**WHAT YOU HAVE TO DO:**
How many lines of these records hold the string "Canada"? Reply with the number alone.

(Data records)
>>>
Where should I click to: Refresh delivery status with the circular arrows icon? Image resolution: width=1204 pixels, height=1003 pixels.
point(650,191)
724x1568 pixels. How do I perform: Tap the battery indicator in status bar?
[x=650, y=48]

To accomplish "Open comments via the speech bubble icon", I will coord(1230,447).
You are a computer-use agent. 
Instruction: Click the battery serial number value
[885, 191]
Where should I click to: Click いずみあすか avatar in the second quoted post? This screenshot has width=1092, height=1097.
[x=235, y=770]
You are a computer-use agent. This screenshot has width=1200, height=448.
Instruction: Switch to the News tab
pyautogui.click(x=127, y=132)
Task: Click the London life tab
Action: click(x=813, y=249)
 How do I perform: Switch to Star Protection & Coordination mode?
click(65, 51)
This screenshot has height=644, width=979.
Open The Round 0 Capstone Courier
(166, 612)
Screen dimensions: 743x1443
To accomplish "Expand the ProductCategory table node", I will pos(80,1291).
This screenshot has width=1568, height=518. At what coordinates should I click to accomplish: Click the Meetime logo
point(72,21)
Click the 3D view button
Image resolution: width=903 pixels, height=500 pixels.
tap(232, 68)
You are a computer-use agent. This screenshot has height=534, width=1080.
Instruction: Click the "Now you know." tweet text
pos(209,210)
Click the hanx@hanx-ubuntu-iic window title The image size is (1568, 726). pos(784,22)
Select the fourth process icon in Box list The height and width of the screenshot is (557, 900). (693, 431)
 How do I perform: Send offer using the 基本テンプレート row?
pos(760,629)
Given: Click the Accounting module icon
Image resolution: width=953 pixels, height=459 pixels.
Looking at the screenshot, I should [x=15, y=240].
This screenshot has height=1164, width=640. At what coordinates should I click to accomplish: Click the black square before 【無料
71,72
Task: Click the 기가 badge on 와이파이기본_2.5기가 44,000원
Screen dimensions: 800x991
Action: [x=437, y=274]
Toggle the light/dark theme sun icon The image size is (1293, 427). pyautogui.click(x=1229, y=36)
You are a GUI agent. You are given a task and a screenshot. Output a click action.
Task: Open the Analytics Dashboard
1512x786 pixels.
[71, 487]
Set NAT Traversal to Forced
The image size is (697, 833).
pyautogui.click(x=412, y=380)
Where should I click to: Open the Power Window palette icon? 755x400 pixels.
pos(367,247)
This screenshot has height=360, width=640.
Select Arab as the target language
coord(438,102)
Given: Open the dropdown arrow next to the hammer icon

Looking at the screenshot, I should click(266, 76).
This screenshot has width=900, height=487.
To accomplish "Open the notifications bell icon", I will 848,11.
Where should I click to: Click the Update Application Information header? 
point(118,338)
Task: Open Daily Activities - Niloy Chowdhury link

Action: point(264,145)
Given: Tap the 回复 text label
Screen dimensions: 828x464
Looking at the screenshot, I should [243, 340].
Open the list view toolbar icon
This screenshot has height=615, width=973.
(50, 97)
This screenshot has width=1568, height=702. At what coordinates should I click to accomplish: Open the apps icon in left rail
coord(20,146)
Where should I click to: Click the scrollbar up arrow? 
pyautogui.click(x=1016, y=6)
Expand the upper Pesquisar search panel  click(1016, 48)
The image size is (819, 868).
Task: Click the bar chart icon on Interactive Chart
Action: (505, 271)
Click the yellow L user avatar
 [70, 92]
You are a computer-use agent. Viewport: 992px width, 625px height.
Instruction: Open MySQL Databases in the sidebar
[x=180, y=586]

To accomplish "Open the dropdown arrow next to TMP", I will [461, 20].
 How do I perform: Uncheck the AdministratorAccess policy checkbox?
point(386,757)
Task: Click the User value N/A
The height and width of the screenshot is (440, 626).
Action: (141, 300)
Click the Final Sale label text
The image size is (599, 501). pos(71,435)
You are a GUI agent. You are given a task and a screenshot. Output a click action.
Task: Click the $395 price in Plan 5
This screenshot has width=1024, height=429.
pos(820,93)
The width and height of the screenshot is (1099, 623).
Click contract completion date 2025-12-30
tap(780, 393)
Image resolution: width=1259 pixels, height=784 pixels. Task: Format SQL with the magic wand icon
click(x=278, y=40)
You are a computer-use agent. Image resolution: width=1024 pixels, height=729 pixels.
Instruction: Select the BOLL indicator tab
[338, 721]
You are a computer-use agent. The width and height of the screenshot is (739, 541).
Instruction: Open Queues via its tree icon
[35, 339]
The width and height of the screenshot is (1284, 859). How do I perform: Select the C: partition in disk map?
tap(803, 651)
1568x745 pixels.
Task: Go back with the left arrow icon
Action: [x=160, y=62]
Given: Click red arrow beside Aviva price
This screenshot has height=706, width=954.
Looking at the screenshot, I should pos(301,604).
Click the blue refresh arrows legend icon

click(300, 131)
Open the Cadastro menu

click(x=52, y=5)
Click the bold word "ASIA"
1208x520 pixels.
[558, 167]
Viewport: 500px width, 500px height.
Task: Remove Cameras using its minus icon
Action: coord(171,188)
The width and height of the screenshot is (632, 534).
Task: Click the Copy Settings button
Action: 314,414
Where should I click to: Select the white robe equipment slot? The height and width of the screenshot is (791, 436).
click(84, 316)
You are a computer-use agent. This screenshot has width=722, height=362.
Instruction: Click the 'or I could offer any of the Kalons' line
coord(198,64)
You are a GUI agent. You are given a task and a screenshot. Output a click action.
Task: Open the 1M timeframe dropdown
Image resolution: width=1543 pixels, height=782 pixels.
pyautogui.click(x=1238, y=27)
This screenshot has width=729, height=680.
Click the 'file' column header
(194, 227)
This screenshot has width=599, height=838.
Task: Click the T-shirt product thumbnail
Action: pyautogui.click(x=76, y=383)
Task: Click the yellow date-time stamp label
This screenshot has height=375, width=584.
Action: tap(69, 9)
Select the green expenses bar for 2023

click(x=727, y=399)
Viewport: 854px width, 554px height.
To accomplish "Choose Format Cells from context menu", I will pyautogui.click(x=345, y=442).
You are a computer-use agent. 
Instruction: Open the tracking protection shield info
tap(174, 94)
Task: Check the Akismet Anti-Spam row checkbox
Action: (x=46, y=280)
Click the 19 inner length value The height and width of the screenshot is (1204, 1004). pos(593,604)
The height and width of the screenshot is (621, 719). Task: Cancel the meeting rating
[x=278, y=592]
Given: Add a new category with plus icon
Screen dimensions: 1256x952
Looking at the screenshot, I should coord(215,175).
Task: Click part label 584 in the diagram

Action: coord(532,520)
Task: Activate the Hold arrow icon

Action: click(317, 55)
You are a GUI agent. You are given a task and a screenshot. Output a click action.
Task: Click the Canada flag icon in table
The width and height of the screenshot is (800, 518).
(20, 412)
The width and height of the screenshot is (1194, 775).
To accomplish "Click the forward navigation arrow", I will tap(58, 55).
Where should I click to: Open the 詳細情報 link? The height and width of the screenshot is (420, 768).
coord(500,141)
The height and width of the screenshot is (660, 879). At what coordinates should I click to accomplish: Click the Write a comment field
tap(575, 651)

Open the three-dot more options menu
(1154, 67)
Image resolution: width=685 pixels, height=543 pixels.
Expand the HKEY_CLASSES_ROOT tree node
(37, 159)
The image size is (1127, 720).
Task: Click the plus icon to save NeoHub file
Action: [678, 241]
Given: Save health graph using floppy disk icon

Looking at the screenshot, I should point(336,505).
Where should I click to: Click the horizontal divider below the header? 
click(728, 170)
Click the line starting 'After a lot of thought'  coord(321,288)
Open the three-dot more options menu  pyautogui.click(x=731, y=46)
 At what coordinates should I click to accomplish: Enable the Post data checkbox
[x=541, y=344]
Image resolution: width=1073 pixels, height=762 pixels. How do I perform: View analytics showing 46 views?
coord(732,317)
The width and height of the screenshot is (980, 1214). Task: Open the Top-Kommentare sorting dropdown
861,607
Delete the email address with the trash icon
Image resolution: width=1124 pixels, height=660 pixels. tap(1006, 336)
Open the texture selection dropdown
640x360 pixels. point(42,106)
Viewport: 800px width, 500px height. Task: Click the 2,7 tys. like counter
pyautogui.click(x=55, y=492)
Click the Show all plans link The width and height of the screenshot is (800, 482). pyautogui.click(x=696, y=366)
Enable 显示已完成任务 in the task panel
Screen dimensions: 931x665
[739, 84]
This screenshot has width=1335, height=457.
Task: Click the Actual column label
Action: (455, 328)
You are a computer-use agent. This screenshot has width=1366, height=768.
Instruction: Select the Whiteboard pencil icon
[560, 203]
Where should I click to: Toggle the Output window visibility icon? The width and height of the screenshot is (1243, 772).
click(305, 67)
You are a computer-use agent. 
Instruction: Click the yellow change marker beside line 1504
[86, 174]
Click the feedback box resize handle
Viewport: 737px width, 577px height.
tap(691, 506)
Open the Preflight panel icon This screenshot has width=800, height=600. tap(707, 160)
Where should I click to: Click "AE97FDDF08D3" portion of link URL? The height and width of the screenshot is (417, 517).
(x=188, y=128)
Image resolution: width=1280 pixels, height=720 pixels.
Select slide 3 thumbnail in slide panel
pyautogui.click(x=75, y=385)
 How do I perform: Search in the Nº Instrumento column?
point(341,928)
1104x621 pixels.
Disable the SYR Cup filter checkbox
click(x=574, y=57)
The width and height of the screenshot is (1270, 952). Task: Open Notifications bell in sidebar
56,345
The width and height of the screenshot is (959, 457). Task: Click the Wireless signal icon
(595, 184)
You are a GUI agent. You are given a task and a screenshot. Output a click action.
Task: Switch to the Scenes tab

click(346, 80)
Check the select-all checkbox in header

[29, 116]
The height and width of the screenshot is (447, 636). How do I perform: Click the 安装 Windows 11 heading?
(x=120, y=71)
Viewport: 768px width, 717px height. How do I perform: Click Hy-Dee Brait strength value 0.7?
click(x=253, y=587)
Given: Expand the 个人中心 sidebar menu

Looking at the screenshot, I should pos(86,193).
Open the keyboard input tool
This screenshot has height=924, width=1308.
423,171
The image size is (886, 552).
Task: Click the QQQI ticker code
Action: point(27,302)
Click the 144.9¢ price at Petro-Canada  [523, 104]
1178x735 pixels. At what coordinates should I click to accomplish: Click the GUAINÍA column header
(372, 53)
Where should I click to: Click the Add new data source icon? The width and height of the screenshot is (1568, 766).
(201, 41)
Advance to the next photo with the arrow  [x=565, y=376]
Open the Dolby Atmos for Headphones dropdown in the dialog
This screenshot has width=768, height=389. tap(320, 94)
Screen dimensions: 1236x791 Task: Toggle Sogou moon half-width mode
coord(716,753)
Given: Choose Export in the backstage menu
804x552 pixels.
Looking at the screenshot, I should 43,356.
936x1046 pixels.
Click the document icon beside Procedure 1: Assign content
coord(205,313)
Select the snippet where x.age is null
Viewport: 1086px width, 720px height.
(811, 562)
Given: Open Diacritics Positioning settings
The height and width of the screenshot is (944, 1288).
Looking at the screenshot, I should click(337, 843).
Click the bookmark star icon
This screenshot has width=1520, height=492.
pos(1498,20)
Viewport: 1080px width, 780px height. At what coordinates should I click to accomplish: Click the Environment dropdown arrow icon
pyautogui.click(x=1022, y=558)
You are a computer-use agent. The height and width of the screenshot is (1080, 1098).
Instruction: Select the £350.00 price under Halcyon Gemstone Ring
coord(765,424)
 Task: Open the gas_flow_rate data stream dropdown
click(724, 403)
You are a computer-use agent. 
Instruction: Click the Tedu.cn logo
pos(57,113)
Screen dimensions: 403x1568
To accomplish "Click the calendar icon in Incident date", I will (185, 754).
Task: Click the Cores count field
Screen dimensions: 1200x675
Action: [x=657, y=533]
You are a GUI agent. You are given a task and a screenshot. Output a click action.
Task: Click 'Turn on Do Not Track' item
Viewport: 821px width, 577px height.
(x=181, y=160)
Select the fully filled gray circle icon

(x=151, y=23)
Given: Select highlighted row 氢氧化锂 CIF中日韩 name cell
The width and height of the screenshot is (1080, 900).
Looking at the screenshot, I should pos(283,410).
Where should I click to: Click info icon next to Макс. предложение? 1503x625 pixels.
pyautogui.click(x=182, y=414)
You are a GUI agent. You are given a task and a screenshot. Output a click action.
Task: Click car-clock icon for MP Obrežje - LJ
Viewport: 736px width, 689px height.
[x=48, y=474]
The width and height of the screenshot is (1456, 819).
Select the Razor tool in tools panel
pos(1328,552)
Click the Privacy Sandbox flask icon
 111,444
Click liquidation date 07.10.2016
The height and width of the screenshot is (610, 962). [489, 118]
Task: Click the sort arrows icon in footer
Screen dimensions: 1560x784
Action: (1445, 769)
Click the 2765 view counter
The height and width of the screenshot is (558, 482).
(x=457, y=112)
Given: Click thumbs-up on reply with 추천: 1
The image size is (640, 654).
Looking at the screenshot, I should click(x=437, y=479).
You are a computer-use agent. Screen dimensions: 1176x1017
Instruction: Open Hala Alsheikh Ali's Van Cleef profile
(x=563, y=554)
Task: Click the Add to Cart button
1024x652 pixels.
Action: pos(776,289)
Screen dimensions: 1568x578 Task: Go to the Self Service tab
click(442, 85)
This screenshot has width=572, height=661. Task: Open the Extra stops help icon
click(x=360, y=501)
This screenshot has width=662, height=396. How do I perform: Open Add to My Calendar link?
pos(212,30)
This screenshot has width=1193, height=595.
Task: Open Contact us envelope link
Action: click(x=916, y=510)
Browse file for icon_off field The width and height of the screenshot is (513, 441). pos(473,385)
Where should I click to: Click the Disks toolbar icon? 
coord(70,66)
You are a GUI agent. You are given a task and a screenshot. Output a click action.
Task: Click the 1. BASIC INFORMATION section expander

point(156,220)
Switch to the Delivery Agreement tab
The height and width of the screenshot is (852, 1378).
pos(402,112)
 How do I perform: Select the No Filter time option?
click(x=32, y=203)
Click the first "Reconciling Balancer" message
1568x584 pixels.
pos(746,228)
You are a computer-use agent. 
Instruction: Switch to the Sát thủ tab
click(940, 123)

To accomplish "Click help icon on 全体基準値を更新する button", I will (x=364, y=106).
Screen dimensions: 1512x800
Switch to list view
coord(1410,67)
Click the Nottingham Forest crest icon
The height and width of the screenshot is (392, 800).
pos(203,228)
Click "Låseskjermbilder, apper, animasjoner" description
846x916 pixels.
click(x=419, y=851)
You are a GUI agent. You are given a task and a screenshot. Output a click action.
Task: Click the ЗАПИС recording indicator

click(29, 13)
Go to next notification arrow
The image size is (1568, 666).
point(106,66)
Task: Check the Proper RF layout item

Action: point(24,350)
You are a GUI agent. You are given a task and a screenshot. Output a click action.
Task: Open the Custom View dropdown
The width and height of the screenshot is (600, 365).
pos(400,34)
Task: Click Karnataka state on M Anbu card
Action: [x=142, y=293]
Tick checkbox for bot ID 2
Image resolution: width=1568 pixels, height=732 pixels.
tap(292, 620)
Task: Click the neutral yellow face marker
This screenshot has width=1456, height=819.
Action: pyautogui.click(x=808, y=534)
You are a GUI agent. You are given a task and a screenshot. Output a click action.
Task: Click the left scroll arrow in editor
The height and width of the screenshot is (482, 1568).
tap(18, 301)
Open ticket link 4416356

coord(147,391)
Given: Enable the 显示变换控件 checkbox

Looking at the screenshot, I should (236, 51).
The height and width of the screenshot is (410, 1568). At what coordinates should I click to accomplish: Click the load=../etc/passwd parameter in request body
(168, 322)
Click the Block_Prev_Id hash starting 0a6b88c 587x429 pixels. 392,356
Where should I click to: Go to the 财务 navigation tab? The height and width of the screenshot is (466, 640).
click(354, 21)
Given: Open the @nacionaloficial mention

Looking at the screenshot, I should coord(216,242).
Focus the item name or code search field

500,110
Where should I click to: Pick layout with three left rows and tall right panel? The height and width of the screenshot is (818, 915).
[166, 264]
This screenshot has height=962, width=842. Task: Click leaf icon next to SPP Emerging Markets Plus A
<<<
**TASK ANSWER:**
2